Occam’s tone bordered on sarcasm when he said, “Seems he was a polygamist. Shock is spreadin’ everywhere.”
Rick said, “I don’t know what you remember about the old building, but the dogs decimated HST. They infiltrated the organization, took it over, and then used the women as . . .” He shook his head and settled on, “as breeding material. And the men for dinner.”
Occam walked to the porch with the long, slinky gait of a cat in the sun. “You gonna join
Unit Eighteen, Nell, sugar?”
I made a mmm sound, and said again, “I’ll think about it.”
“Let me know,” Rick said. “There’s forms to fill out.”
“Of course there are,” I said, trying on sarcasm. It seemed to fit just fine, proving that I was no longer a churchwoman—who would know better than use such a tone. I let what the unit called snark thread deeper into my tone and added, “There’s always forms.”
EPILOGUE
I wasn’t terrified. I wasn’t. I baked fresh bread, coffee, and tea every day. This was nothing new. I had all the proper serving dishes, and I knew how to use them. I had Leah’s—my, it was mine now—good silverware. The good cloth napkins. Everything was in place, hot, warm, or cold as the foodstuffs demanded. The house was clean. The beds—including the new king-sized bed in my room—all were made and had fresh sheets. Clean towels were freshly folded in the bath. Extra rolls of toilet paper.
The cell tower going up on the hill was finally finished. Thank goodness. The woods had hated the noise and the vehicles rolling all over it.
A fresh dusting of snow was on the ground, and I had burned a lot of wood to heat the lower floor. The overhead fans were turning to redistribute the warm air that rose toward the ceiling.

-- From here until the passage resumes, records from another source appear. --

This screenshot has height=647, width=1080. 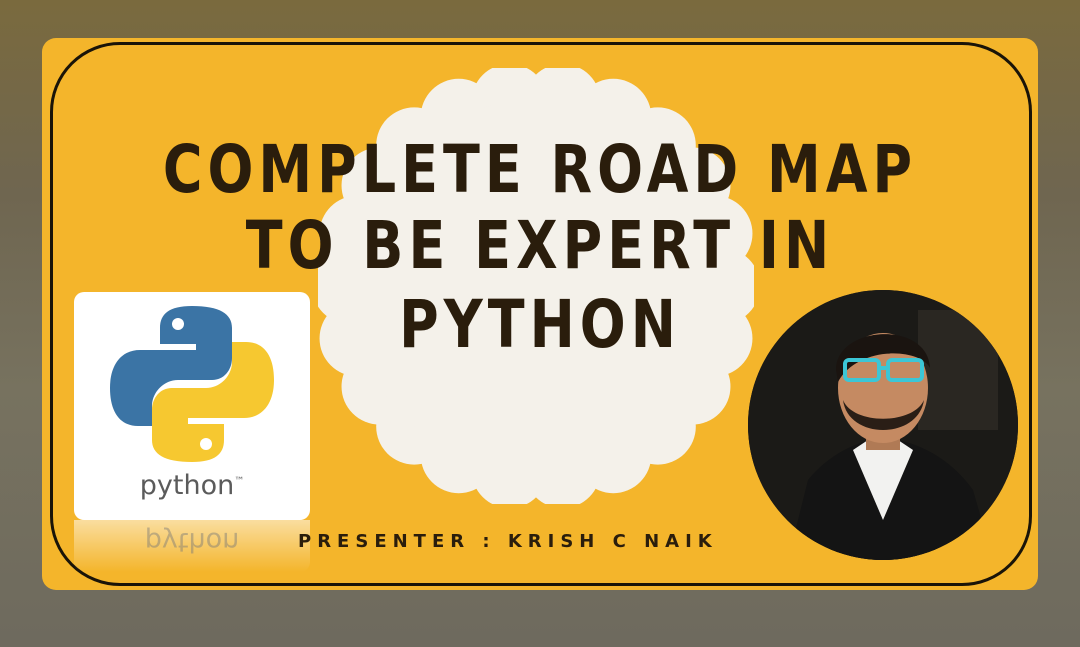 I want to click on presenter-caption: PRESENTER : KRISH C NAIK, so click(x=508, y=542).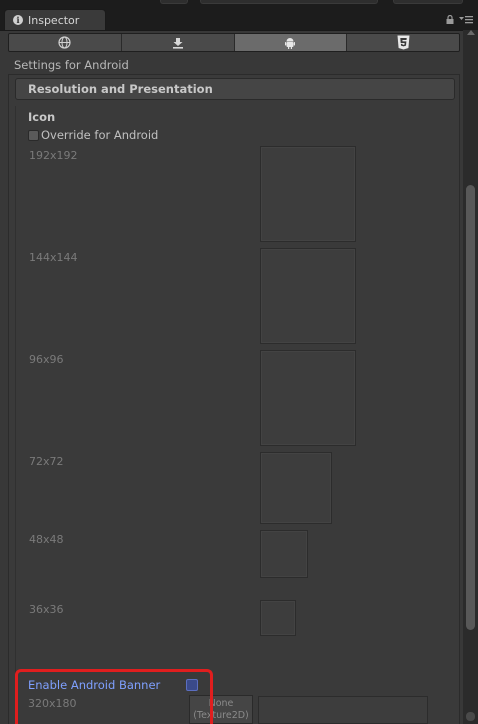  I want to click on android-icon, so click(290, 43).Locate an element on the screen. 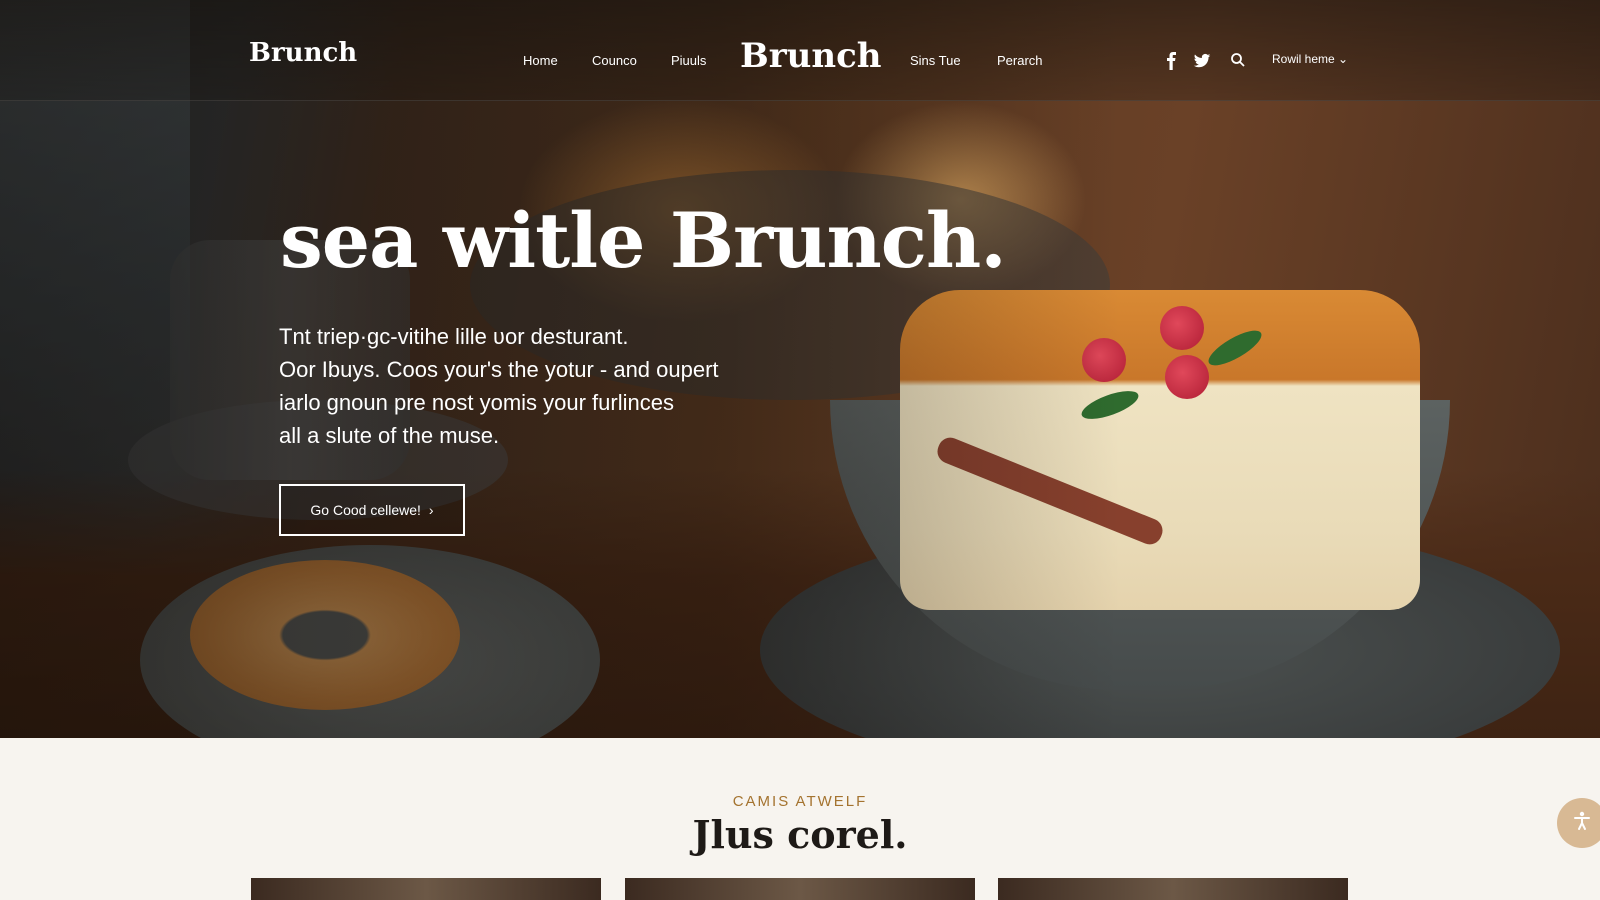 The height and width of the screenshot is (900, 1600). brand-logo: Brunch is located at coordinates (303, 53).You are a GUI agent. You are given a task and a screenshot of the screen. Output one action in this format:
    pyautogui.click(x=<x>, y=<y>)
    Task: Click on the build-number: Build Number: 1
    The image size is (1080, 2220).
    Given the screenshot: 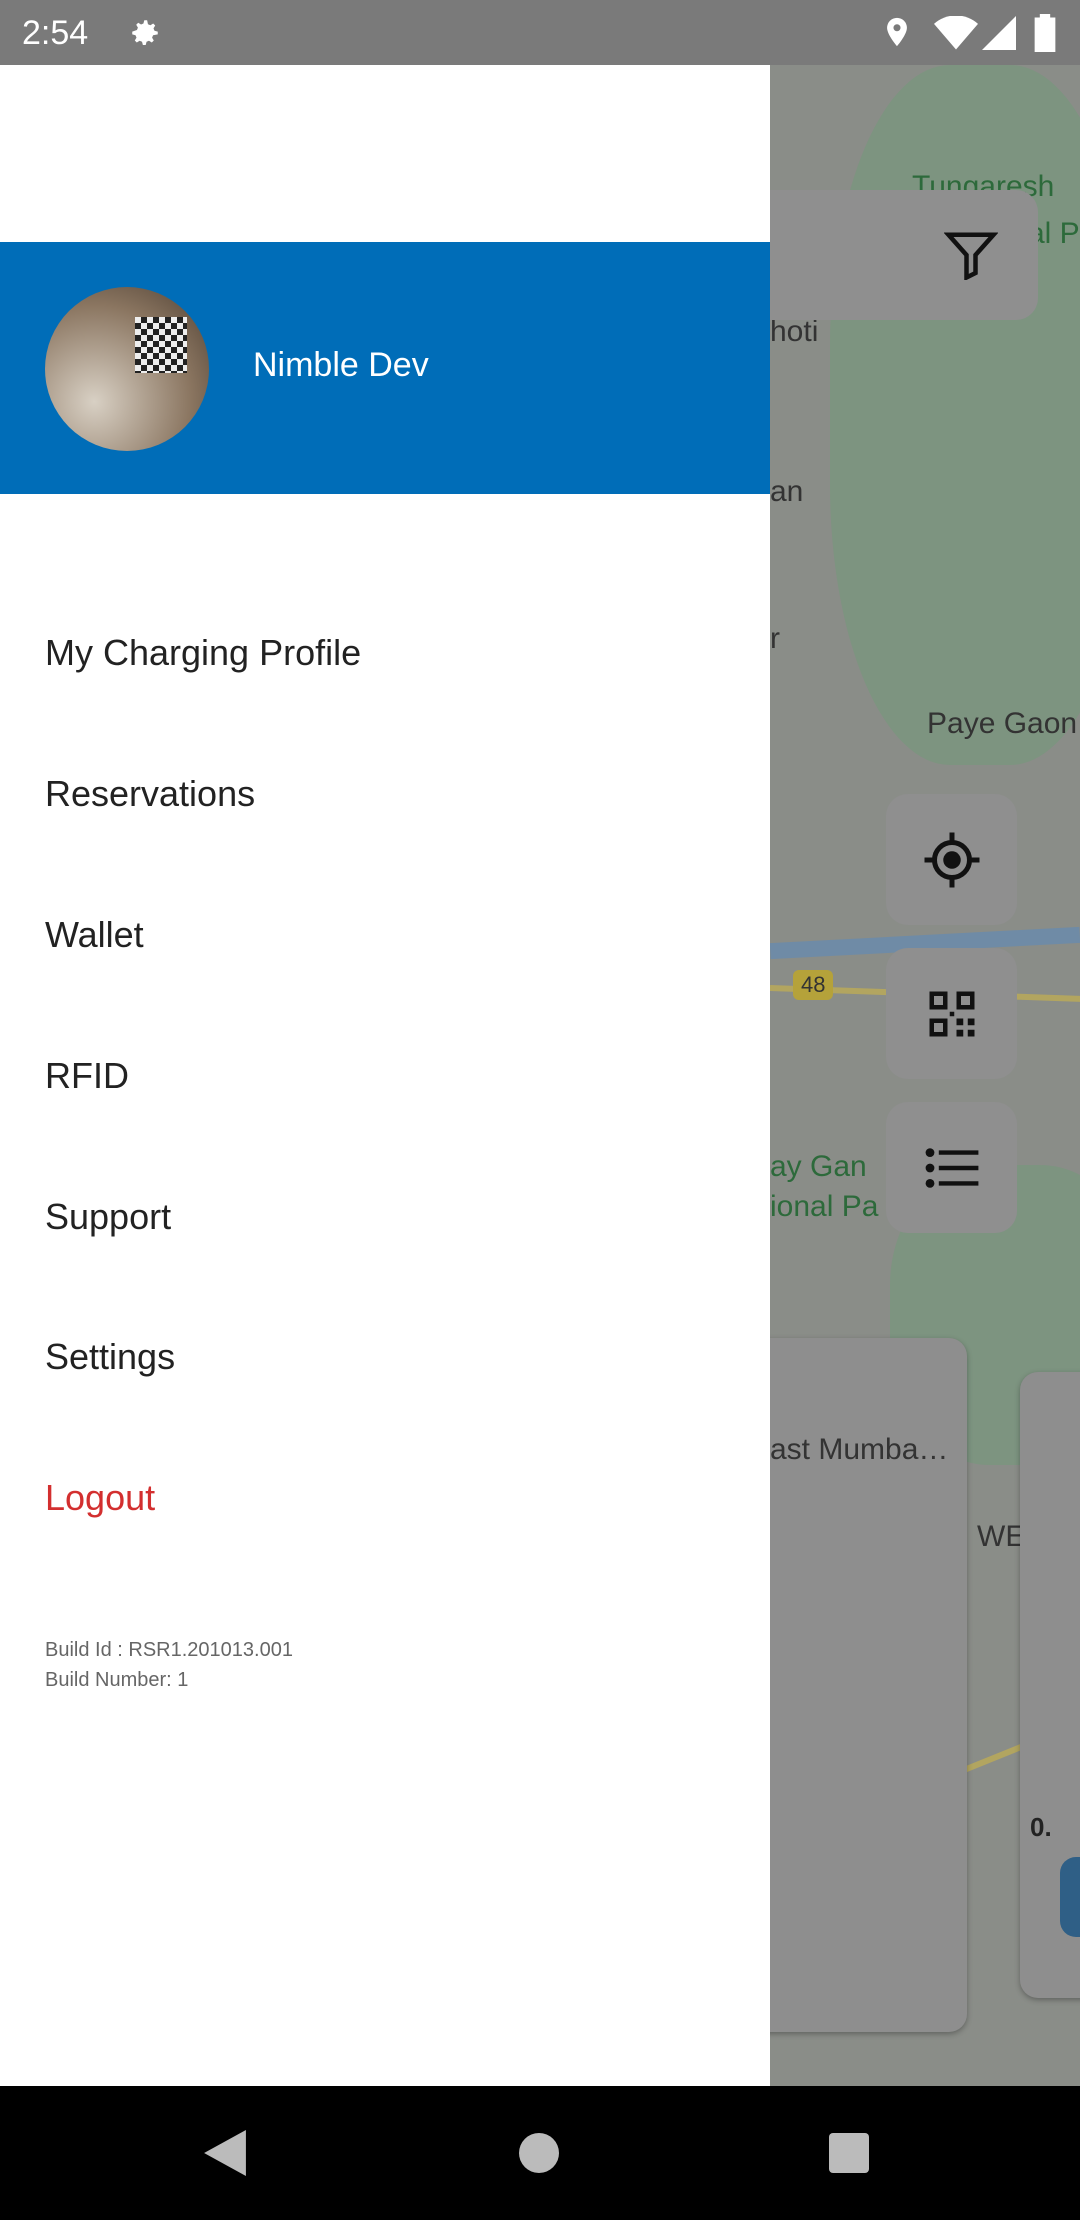 What is the action you would take?
    pyautogui.click(x=117, y=1680)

My hands were sweating, palms itching.
I was having company. For the first time. And Not Mr. Thad and Deus and his big, noisy family, who brought Bojangles’ takeout for dinner last Sunday. And not the PsyLED team. But real company. Family. My mama, maw-maw, Mama Grace, and Mama Carmel. My sisters, Priss, Mud, Esther, and Judith. And four half sisters. Coming to visit. Coming here.
I whirled and caught a view of myself in the mirror on the back of the bedroom door. I should change. I should definitely change. Pink was not a church color. A pale ice pink, to be sure, but pink. Pale pink layered shirts, slightly darker pink skirt. Rose leggings, mostly hidden beneath the skirt hem and the tall boots. My fingernails were painted. Clear, not pink or red, but still. Painted. I curled my fingers under as if to hide them.